Today @ AK
Home > Collection > Recent Acquisition Highlights > Something About the Collapse of Art & Language

Ryan J. McGinness

American, born 1972

© 2014 Ryan McGinness / Artists Rights Society (ARS), New York

Something About the Collapse of Art & Language, 2013

Acrylic on canvas
96 x 96 inches (243.8 x 243.8 cm)
Gift of Mrs. George A. Forman, by exchange, 2013

A battleground of semantic symbolic icons at once recognizable and yet elusive, Ryan J. McGinness’s Something About the Collapse of Art & Language, 2013, is an orchestrated layering of vibrant colors, designs, and graphics.
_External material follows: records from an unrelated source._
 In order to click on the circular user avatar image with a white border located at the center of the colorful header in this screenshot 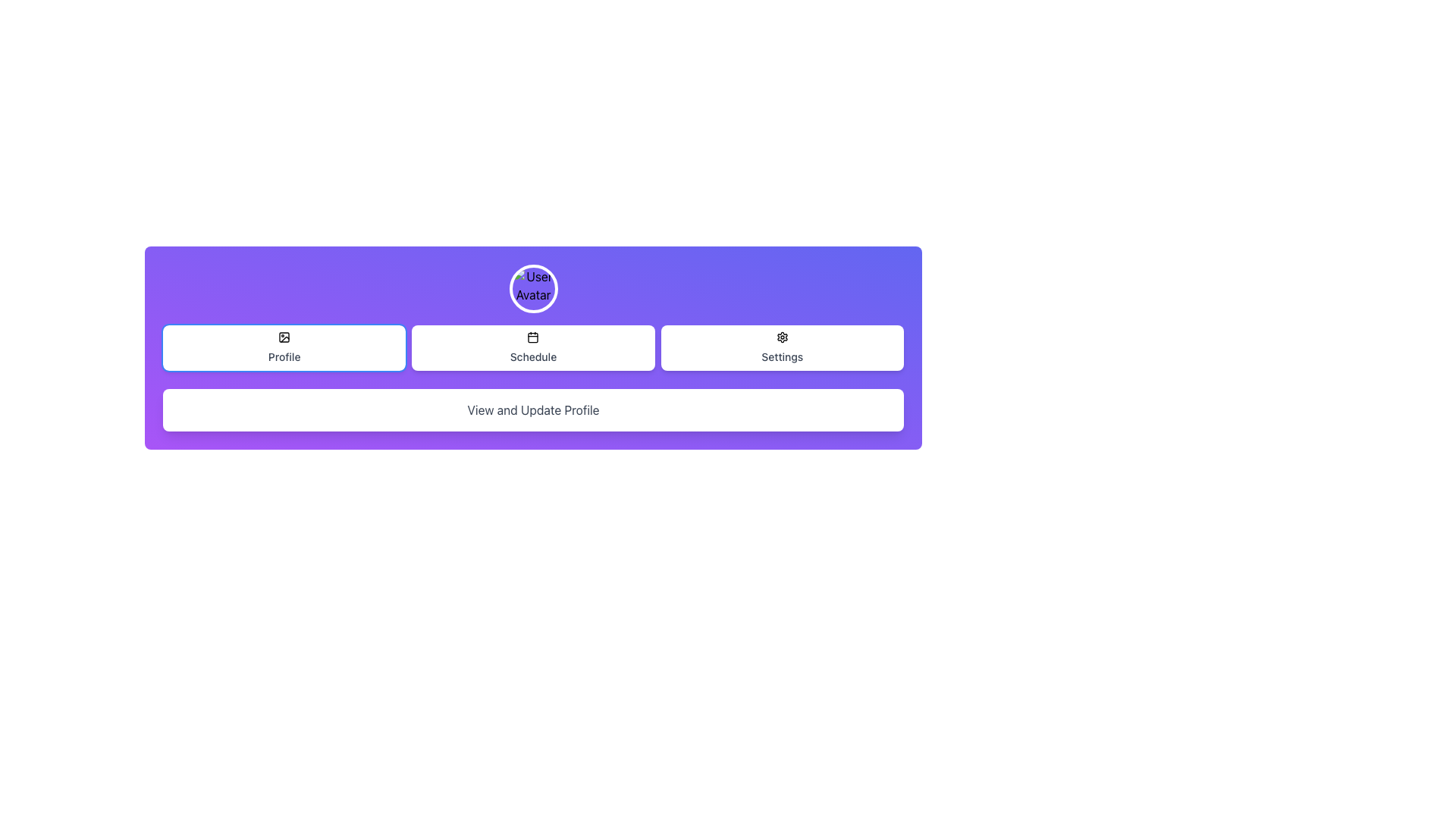, I will do `click(533, 289)`.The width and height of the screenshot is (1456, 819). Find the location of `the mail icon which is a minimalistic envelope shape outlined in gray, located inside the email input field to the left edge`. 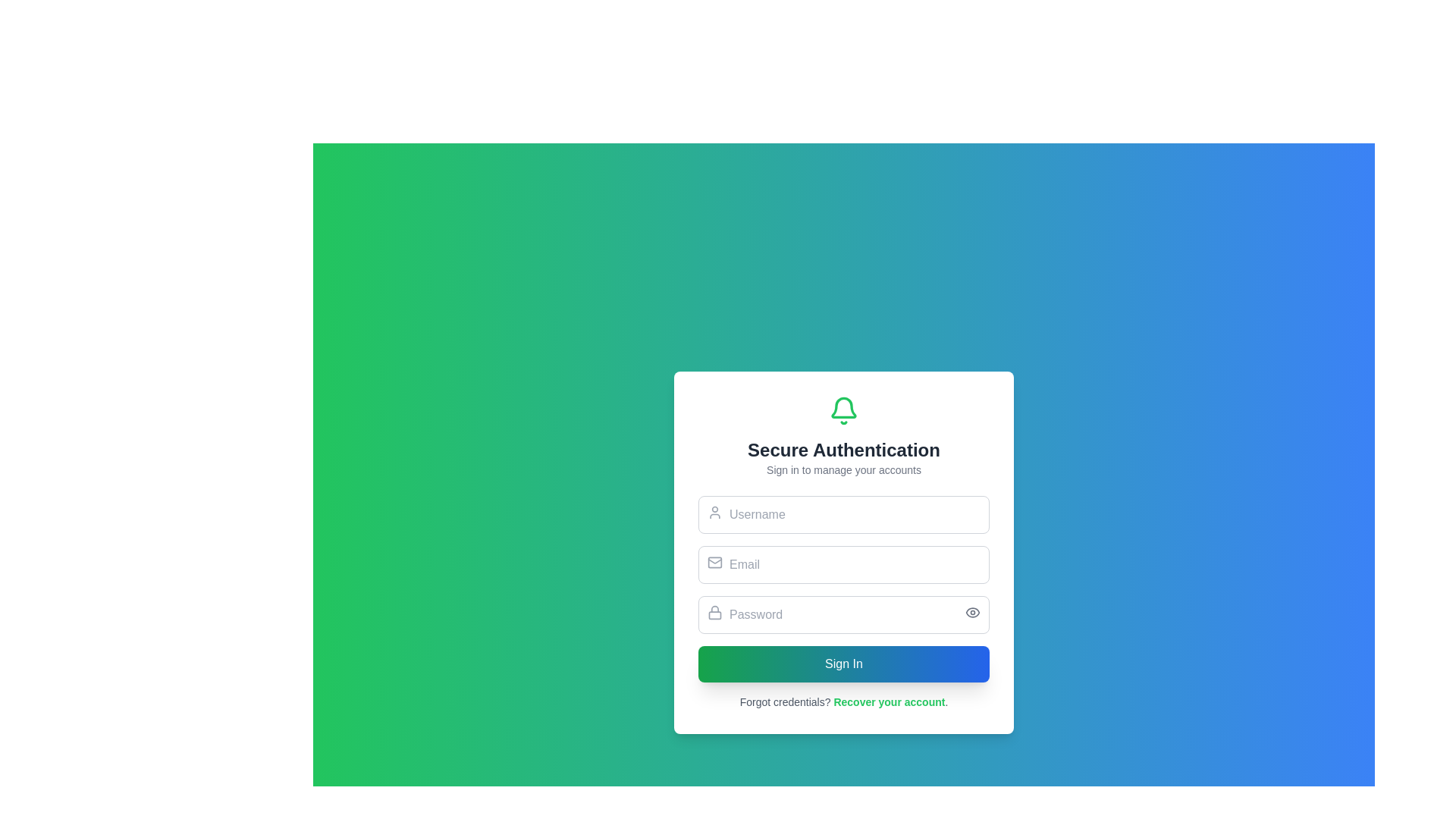

the mail icon which is a minimalistic envelope shape outlined in gray, located inside the email input field to the left edge is located at coordinates (714, 562).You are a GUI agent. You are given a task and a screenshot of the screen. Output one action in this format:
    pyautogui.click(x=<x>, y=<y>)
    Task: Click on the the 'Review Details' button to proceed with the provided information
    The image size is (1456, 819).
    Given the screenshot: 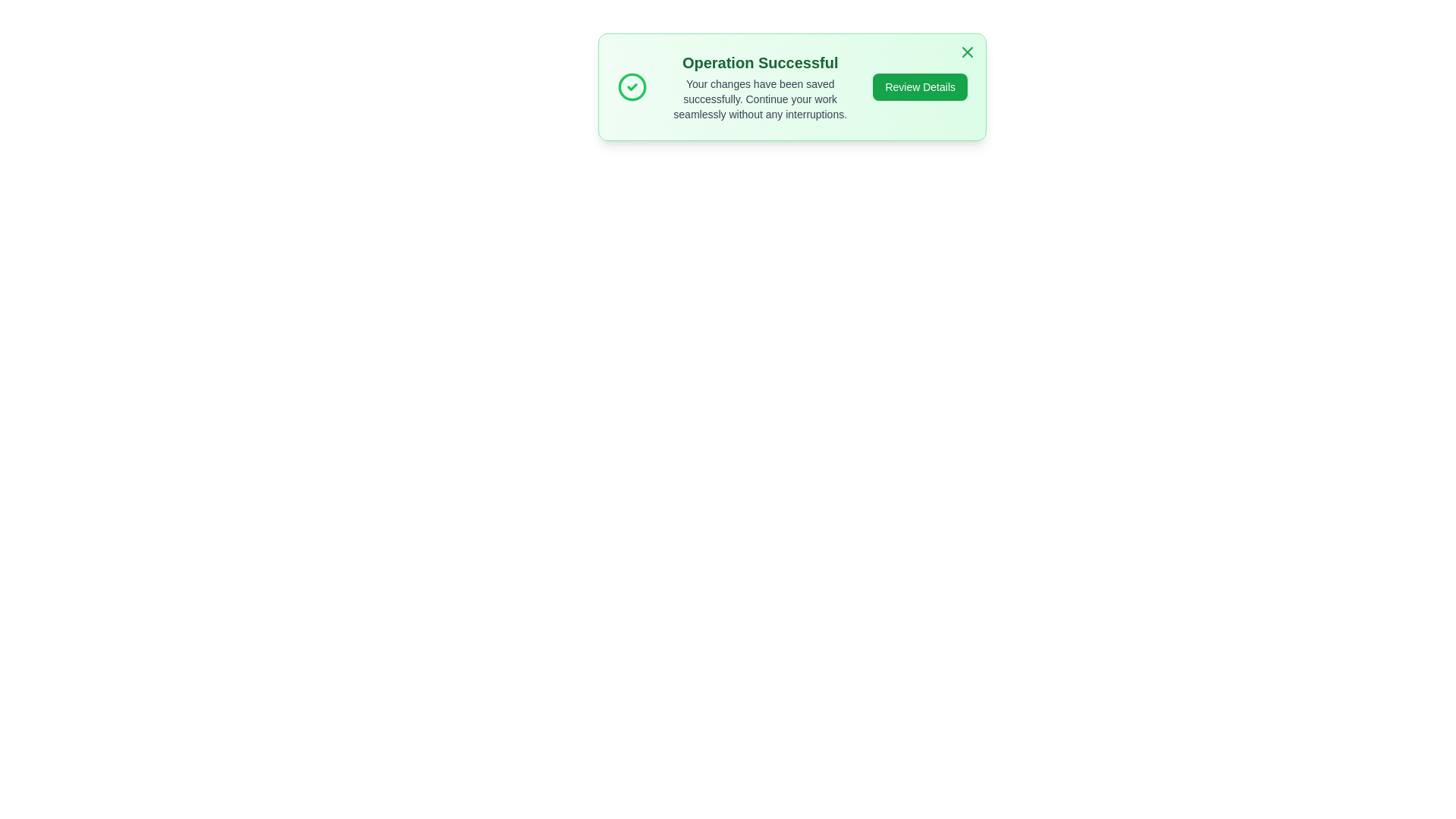 What is the action you would take?
    pyautogui.click(x=919, y=87)
     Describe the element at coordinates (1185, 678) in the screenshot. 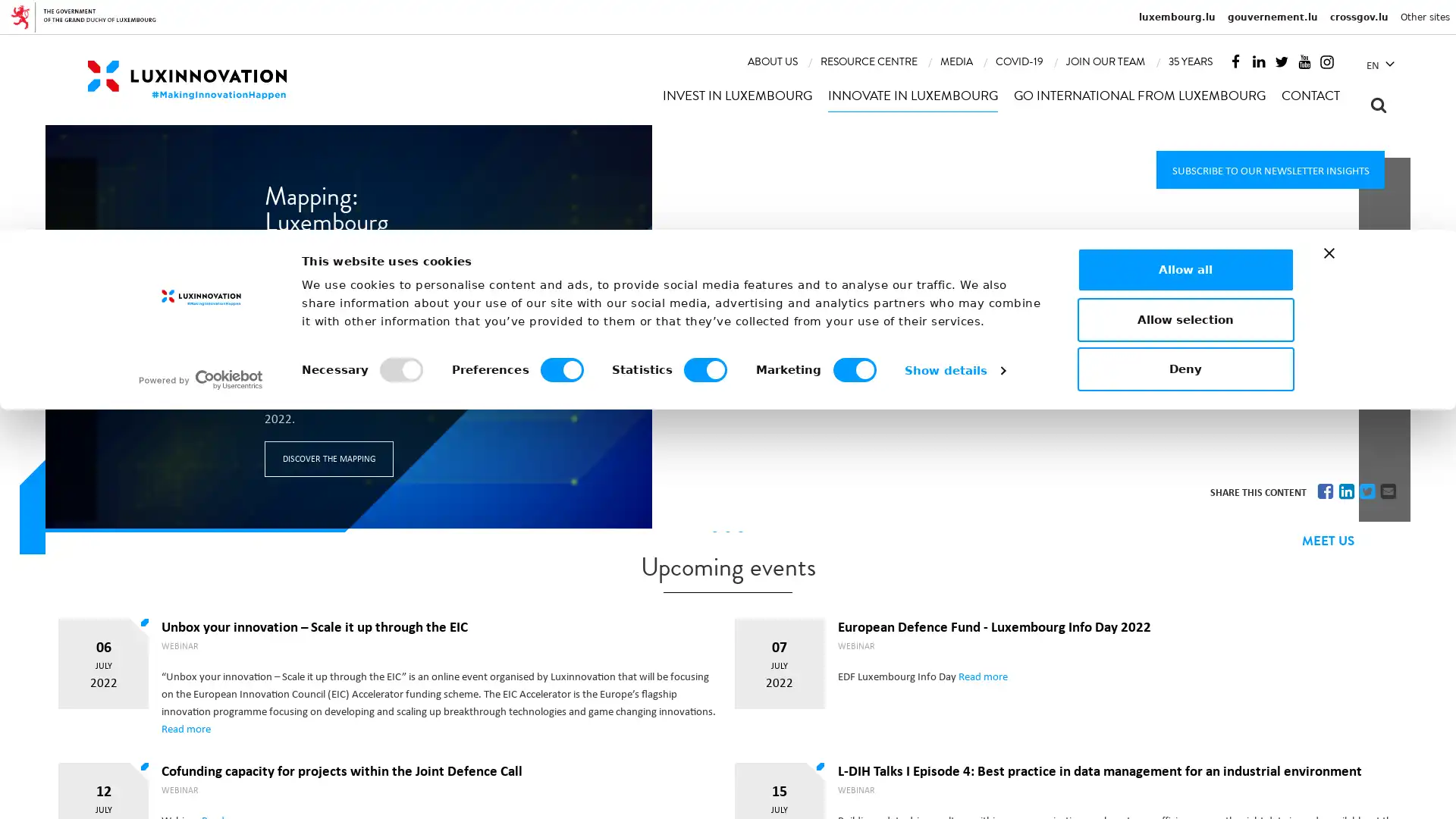

I see `Allow all` at that location.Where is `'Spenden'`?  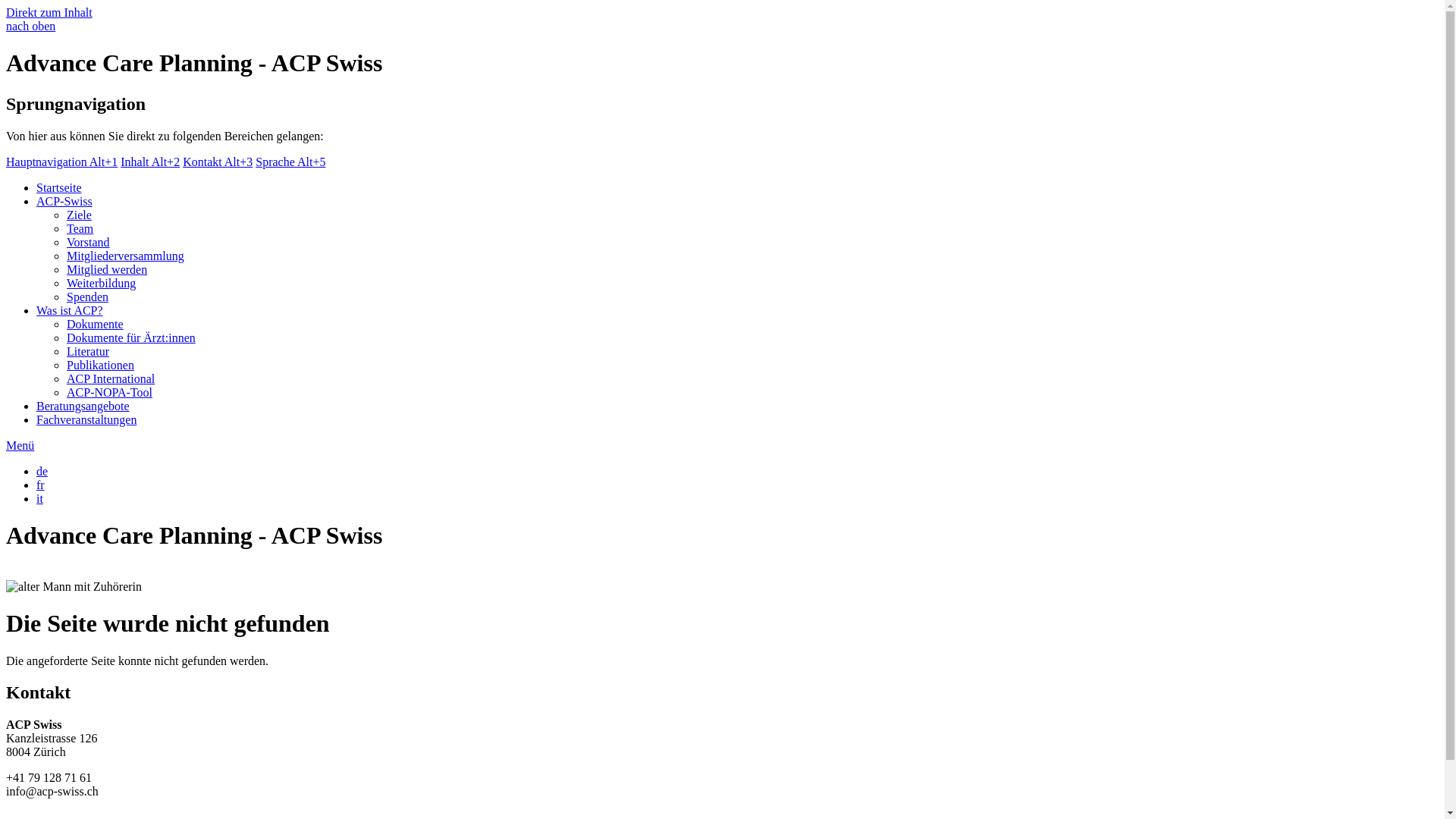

McGinness creates drawings and paintings that stem from a mental landscape inspired by his urban surroundings and street culture—particularly graffiti, pop iconography, and corporate logos. Employing a layered system of symbols and signs, his works blur the line between abstraction and representation. This fusing of genres suggests a story, yet leaves viewers to interpret the non-linear narrative for themselves. About the reading of his work, McGinness has commented, “I am interested in our need to read into and interpret—to make sense of chaos and give meaning to seemingly abstract forms. This interpretation involves an egocentric faith in the fact that there must be a meaning for us to understand. We surrender our logic to the belief that answers do indeed exist, and so, by default, we invent them. With my work, interpretations are not absolute, but guided, to allow for multiple reads. This allows the viewer to bring to the work his own history, memories, and knowledge to find a personalized meaning.” Large in scale and swathed in metallic, pearlescent, and fluorescent pigments, McGinness’s paintings evolve organically. He first makes a mark, and then another in response to the one that preceded it. By relying on intuition and responding to the materiality of the paint, his mark-making culminates in a kaleidoscopic motif of free associations that resonate within the experience of contemporary society, but also speak to the timelessness of iconographic imagery.